Work order: In the records below, find the line with "大连（旅顺）世界.. (458, 374)" and the line with "旅顺甲午战争古炮 (1270, 374)". Print both exactly, along with every line between them, and no other line.

Provided data:
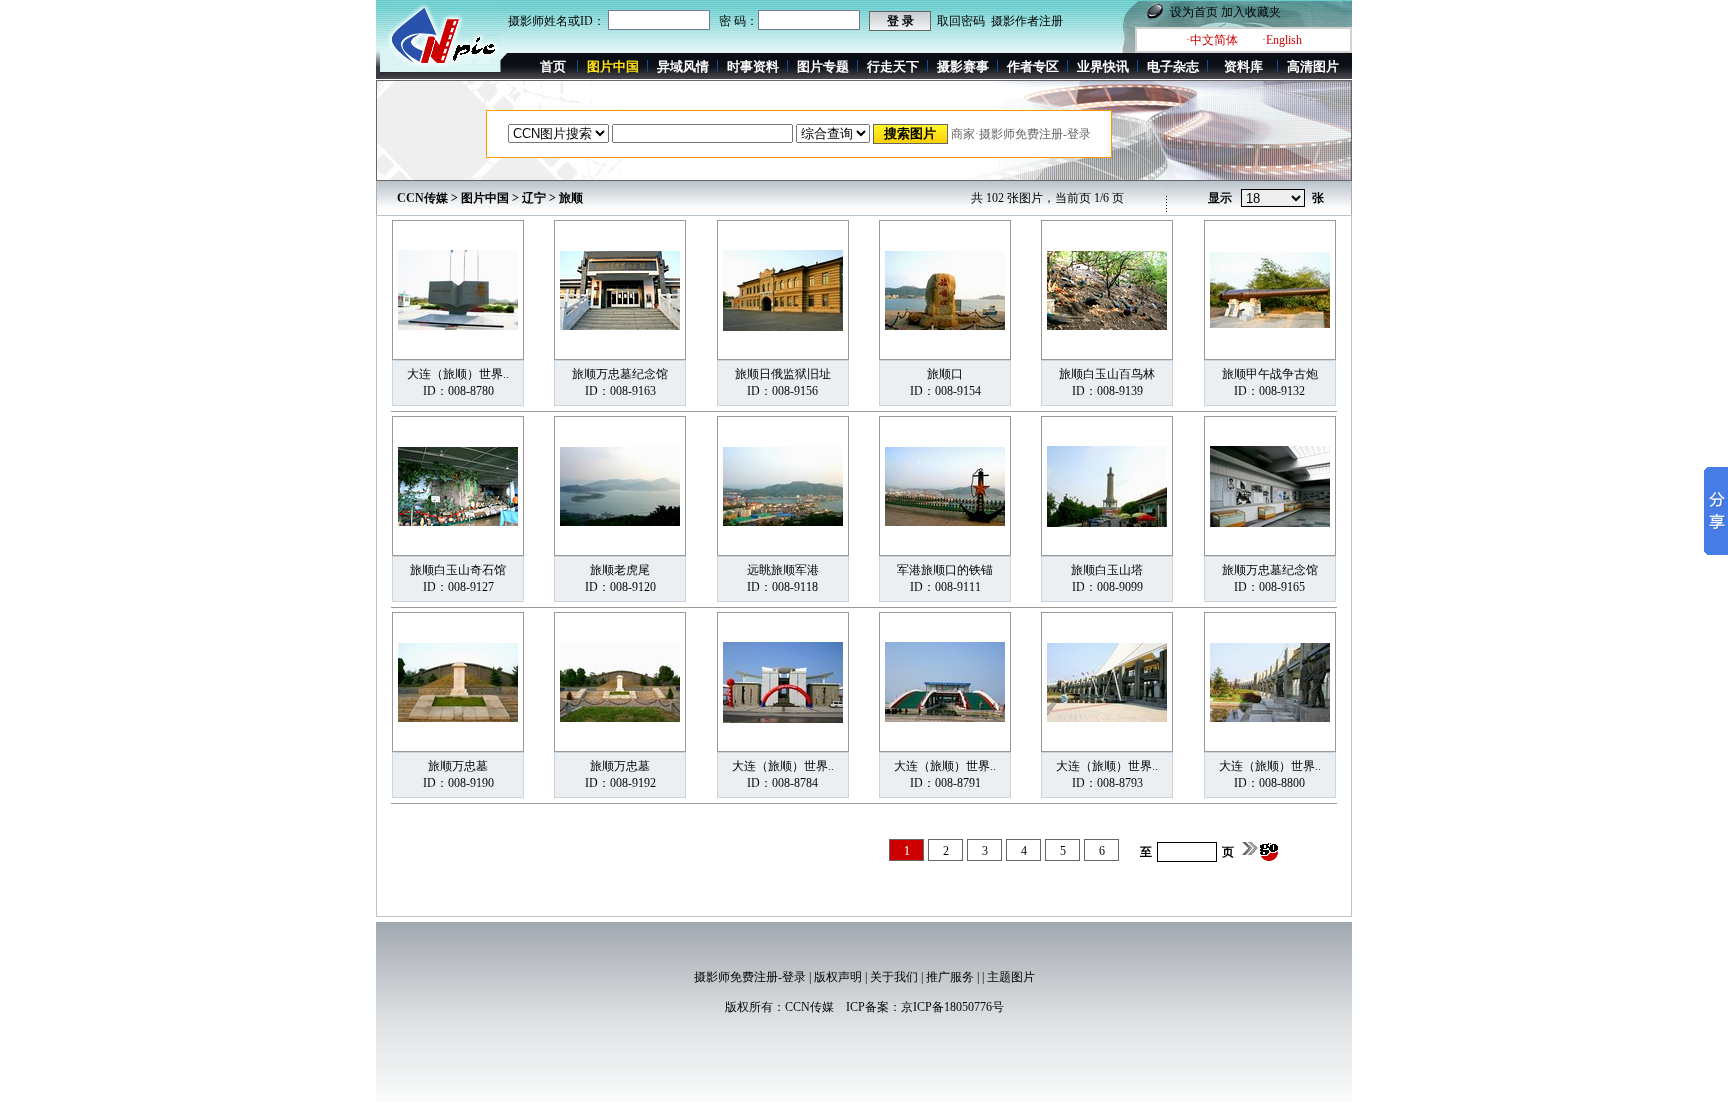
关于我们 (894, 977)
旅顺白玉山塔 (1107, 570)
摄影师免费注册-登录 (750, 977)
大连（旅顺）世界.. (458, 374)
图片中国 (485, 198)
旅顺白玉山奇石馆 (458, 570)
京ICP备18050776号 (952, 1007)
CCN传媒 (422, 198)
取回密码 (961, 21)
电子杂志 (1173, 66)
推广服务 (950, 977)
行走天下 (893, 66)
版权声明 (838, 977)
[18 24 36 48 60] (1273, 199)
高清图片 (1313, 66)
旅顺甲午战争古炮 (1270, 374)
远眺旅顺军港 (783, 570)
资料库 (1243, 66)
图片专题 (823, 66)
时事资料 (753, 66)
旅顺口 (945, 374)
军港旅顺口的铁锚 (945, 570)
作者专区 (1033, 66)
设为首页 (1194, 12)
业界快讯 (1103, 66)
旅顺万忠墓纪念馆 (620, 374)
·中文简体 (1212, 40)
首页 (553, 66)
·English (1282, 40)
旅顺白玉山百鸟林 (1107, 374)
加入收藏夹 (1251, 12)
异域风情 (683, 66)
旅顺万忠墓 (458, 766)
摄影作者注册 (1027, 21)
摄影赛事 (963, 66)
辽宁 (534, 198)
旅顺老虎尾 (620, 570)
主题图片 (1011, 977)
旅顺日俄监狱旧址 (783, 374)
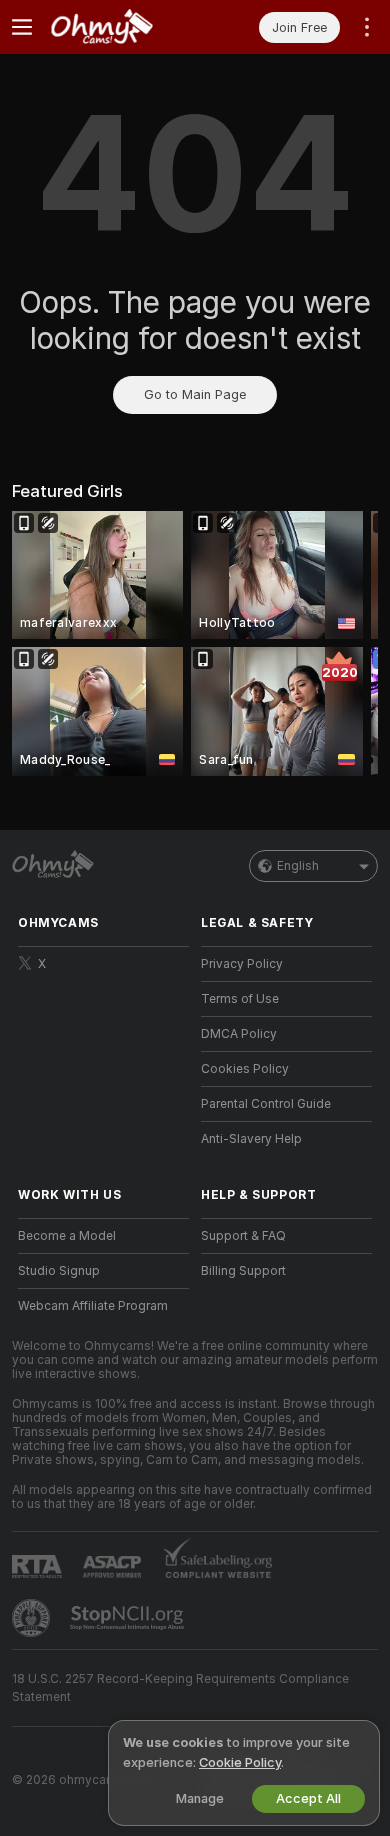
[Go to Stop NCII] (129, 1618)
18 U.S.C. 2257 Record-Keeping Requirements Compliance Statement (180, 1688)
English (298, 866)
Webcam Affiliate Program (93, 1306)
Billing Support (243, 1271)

Solution below:
大连（旅顺）世界.. (458, 374)
图片中国 (485, 198)
旅顺白玉山奇石馆 (458, 570)
京ICP备18050776号 (952, 1007)
CCN传媒 (422, 198)
取回密码 (961, 21)
电子杂志 (1173, 66)
推广服务 (950, 977)
行走天下 (893, 66)
版权声明 (838, 977)
[18 24 36 48 60] (1273, 199)
高清图片 (1313, 66)
旅顺甲午战争古炮 (1270, 374)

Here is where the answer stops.